What follows is the old fashioned way to dose tobramycin, useful for endocarditis. For once a day dosing and rational click here.
CrCl > 80: 1 - 1.7 mg/kg iv q 8 h.
CrCl 80-50: q 8 - 12 h.
CrCl 50-10: q 1 2- 48 h.
CrCl < 10: > q 48, dose on levels.
Hemodialysis: 1 mg/kg after dialysis.
Important side effects
Nephro and oto toxicity. Neuromuscular blockade.
Important drug interactions
Bumetanide, capreomycin, carboplatin, cidofovir, cisplatin, cyclosporine, ethacrynic acid, furosemide, indomethacin, magnesium, nondepolarizing neuromuscular blockers, piretanide, succinylcholine, tacrolimus, vancomycin.
Rants and Screeds
With the exception of endocarditis, I can think of no reason that a patient should be on long term parenteral tobramycin, except of course, you like your patients deaf and on dialysis.
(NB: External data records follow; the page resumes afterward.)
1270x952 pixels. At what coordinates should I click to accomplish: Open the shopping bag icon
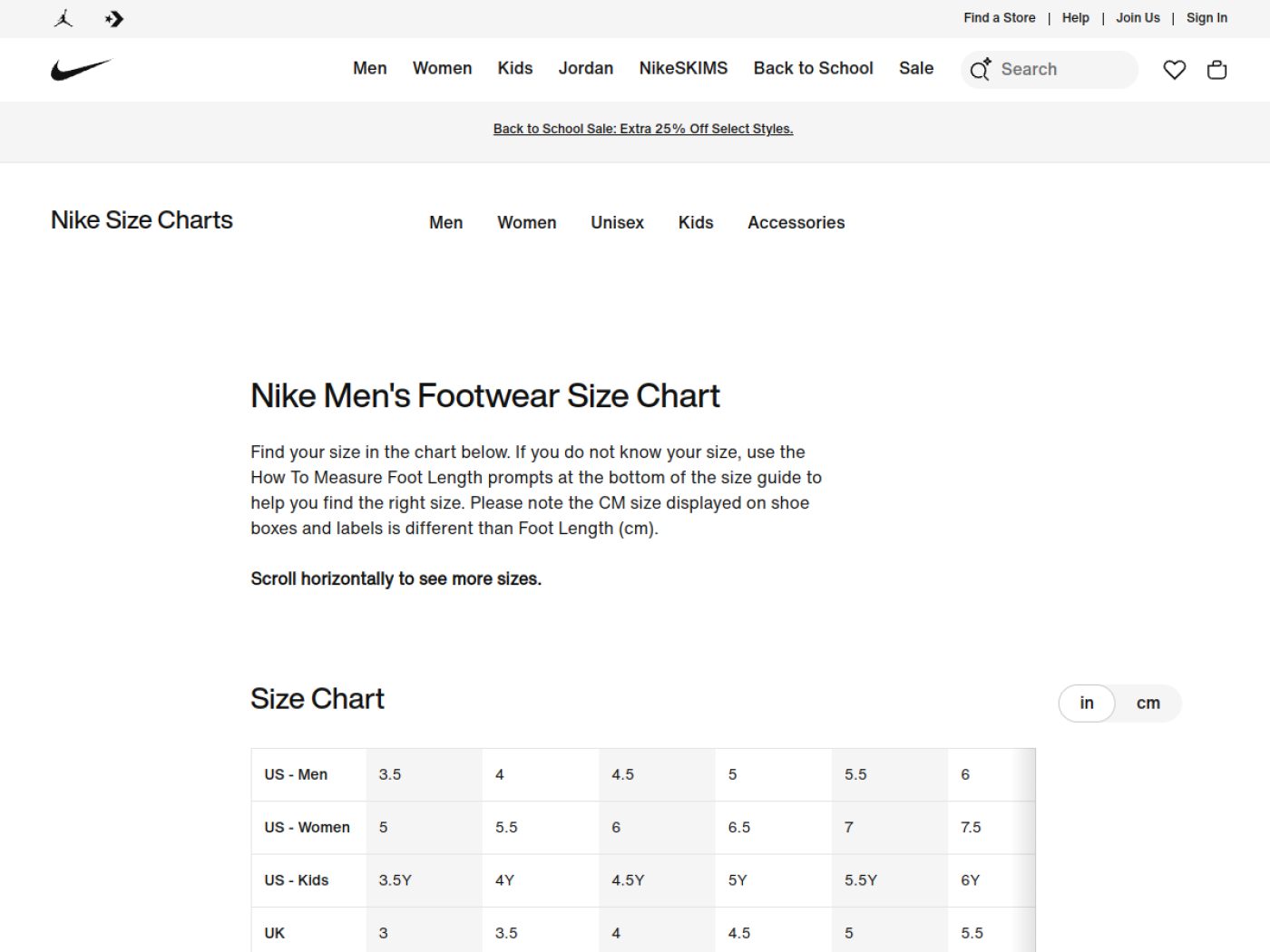click(1217, 70)
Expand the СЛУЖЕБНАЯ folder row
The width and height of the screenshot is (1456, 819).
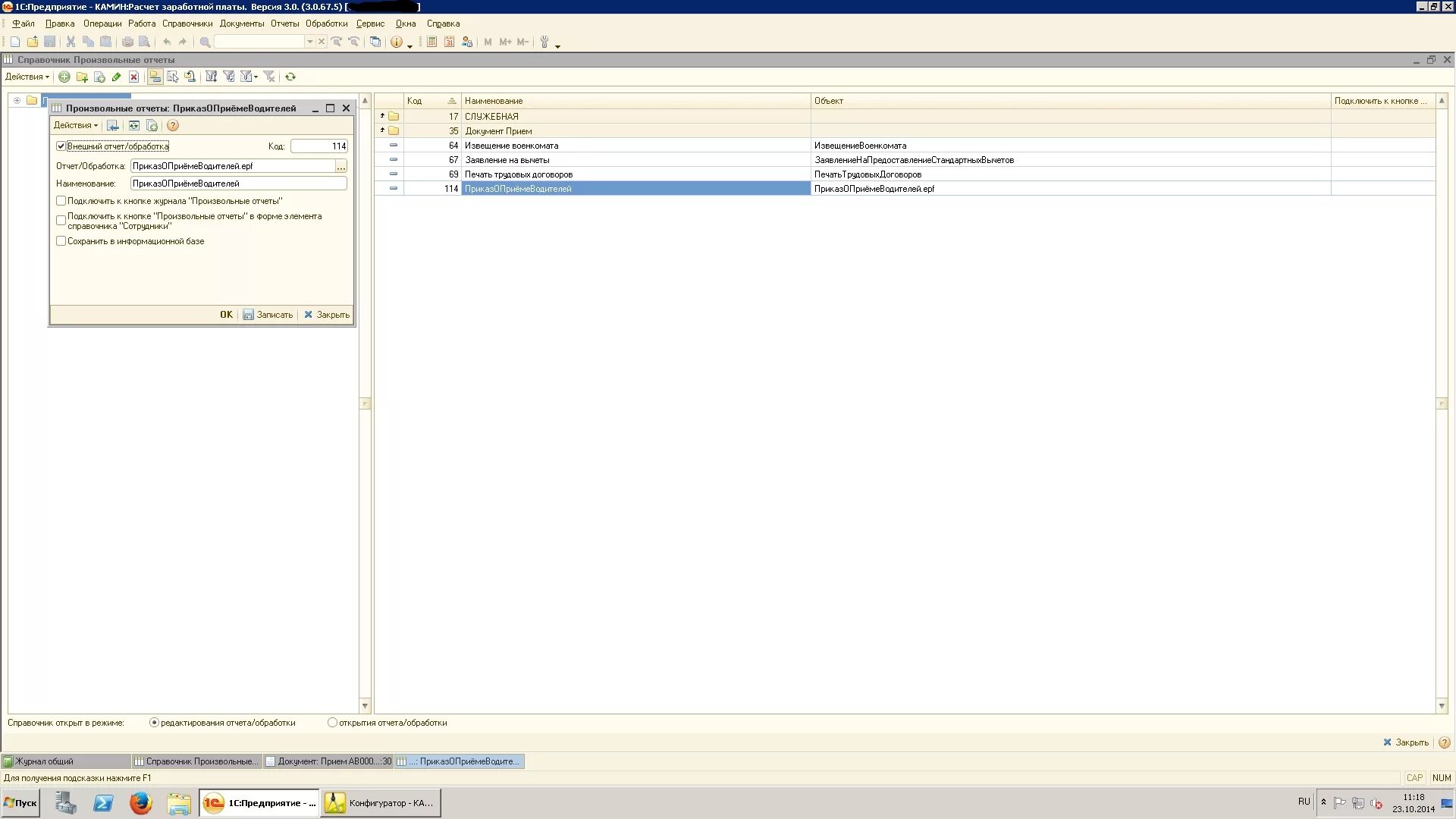(x=382, y=116)
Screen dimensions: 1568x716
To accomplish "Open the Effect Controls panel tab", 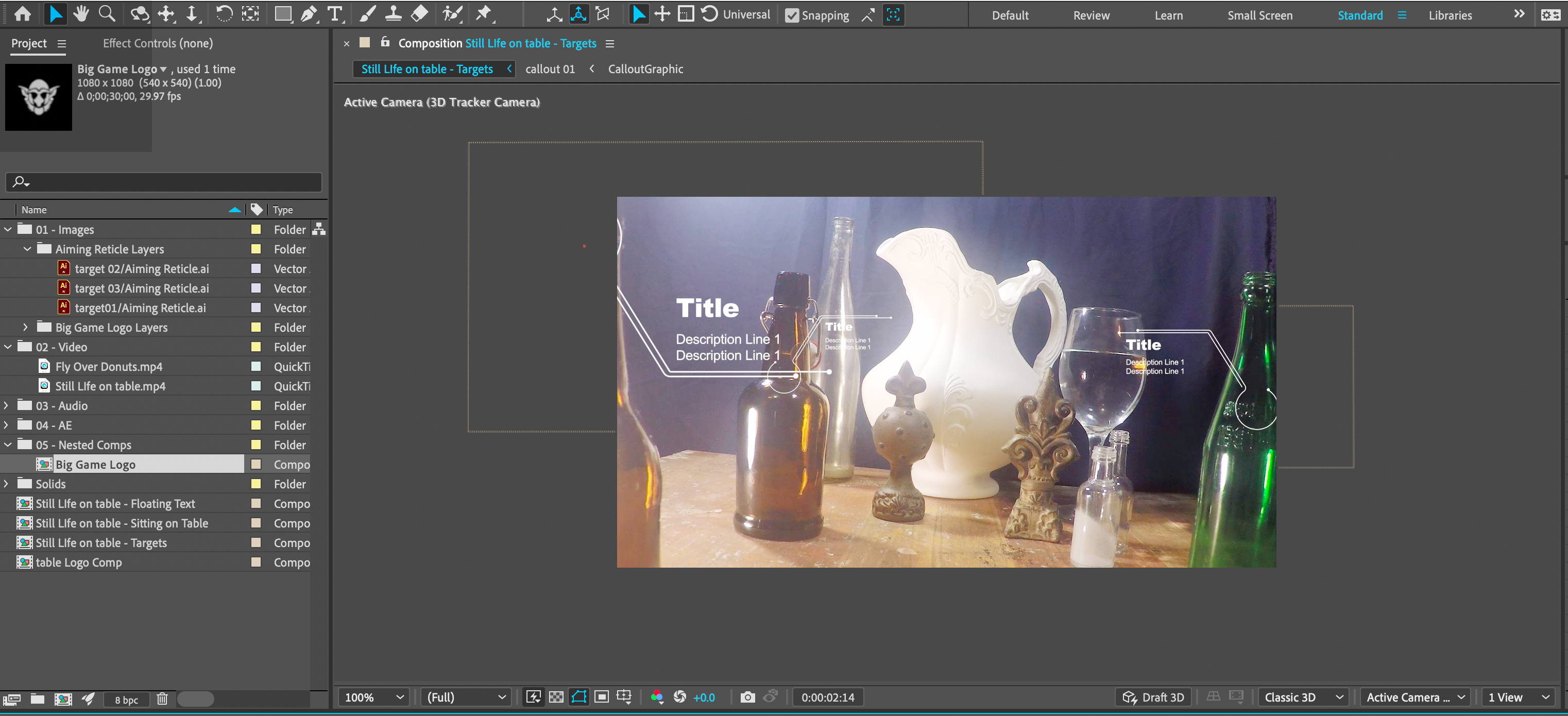I will tap(158, 43).
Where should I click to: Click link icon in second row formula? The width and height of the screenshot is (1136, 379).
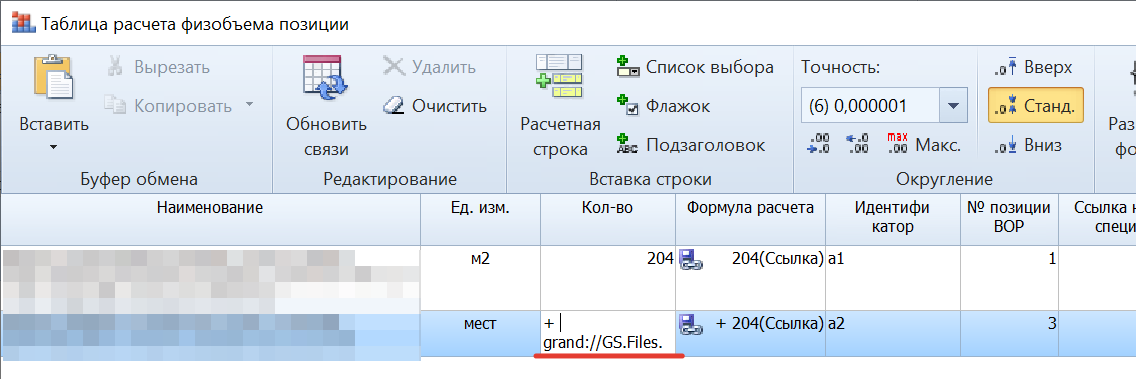pos(688,325)
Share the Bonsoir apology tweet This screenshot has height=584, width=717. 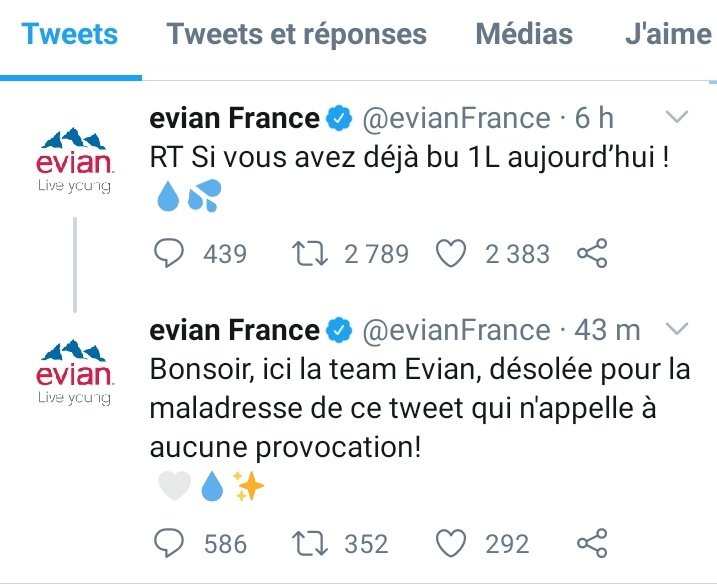592,543
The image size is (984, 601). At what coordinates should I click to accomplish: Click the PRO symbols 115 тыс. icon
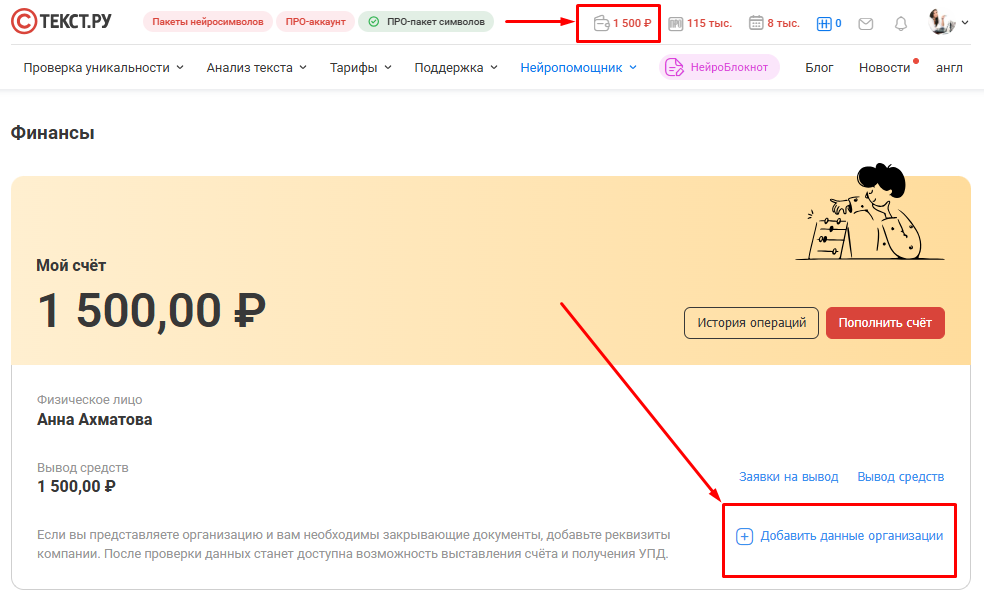[x=675, y=23]
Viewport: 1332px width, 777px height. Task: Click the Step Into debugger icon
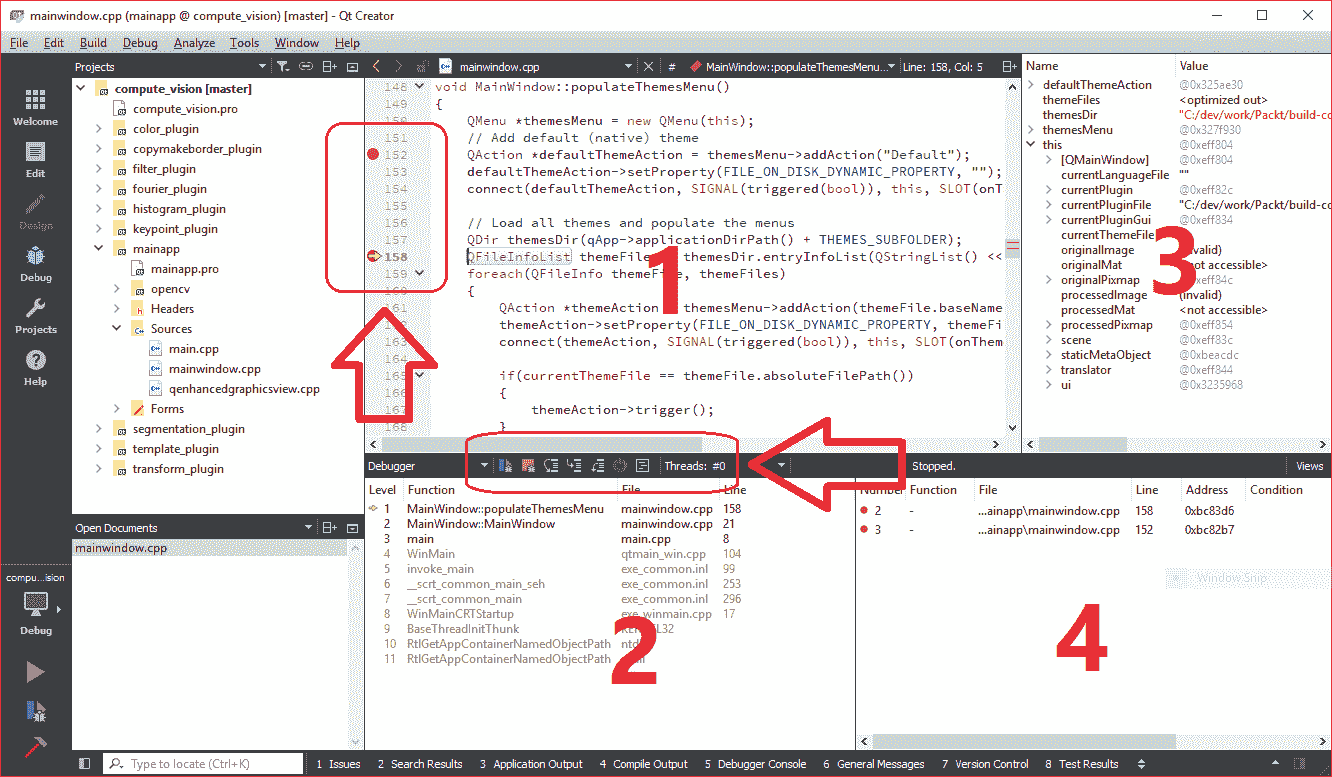pos(573,466)
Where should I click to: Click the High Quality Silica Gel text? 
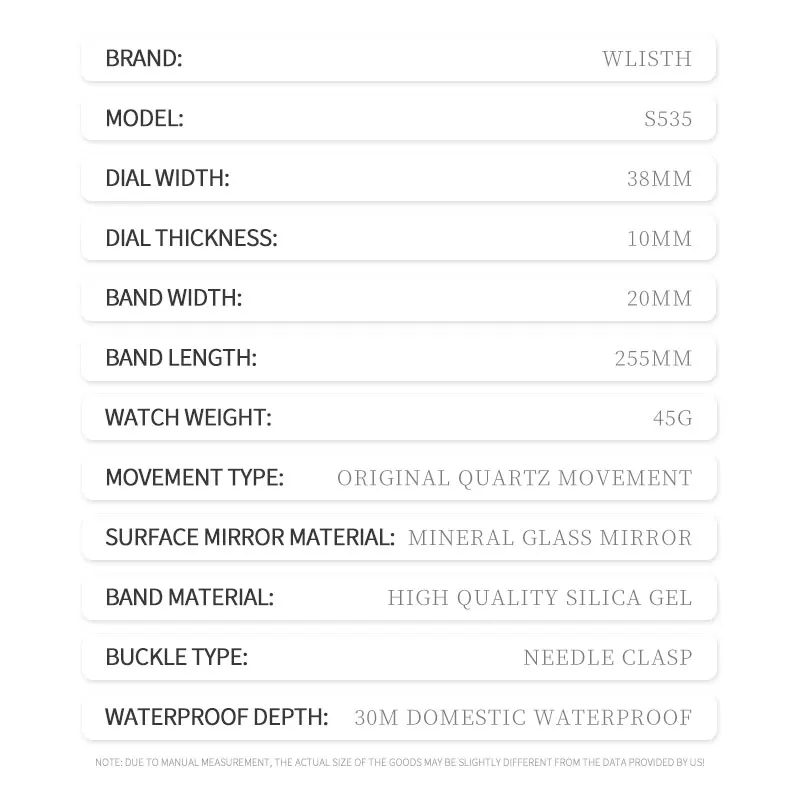[x=540, y=597]
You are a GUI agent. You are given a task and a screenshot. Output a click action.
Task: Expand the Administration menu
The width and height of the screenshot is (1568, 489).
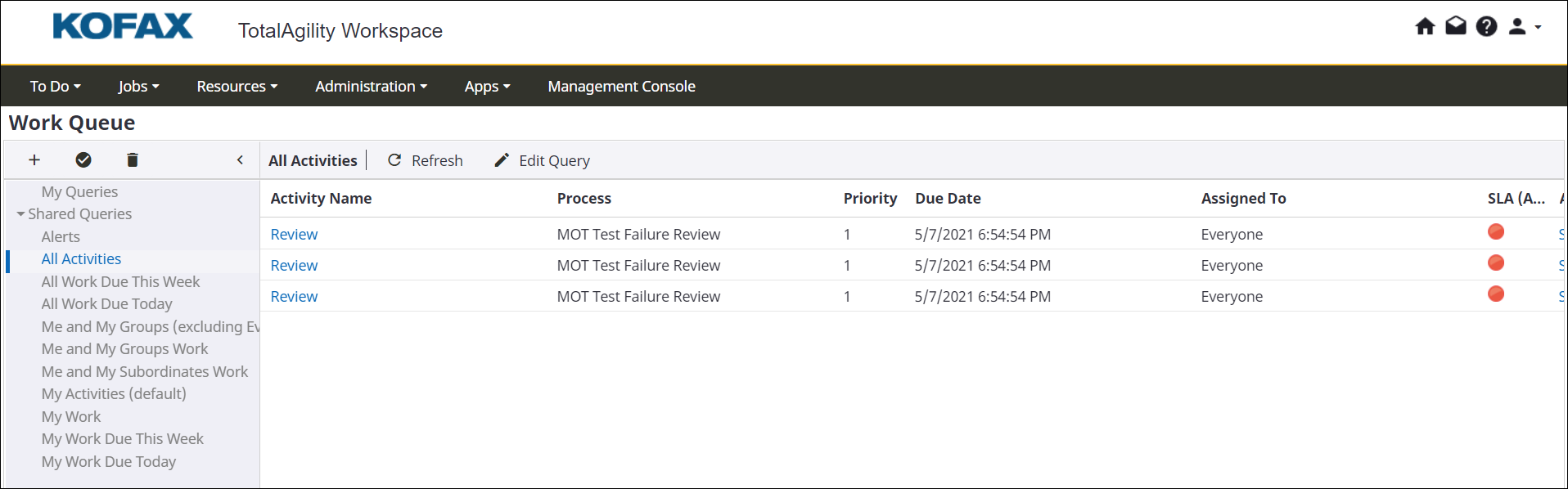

Classically want a peak of 4 - 10 ug/ml, a trough of < 2 ug/ml.
By the way, aminolgycosides should probably be used as monotherapy only for urinary tract infections (PubMed).
Treatment of choice
If you are going to use an aminoglycoside against Pseudomonas, give this one (local susceptibilities allowing). It has better MIC's than gentamicin.
Acinetobacter infections, Appendicitis, bone cement beads, bronchiectasis, Cellulitis, Cystic fibrosis, Endocarditis treatment, Enterobacter, Intra abdominal infections, Meningitis,Neutropenic fever, ocular infection, ophthalmic infection - external, Osteomyelitis, Peritonitis, Pneumonia, Proteus, Providencia stuartii, Pseudomonas, reconstructive surgery, Sepsis, surgical prophylaxis - abdominal, tracheobronchitis, UTI, Yersinia enterocolitica infections.
Consider inhaled tobramycin for cystic fibrosis pneumonia.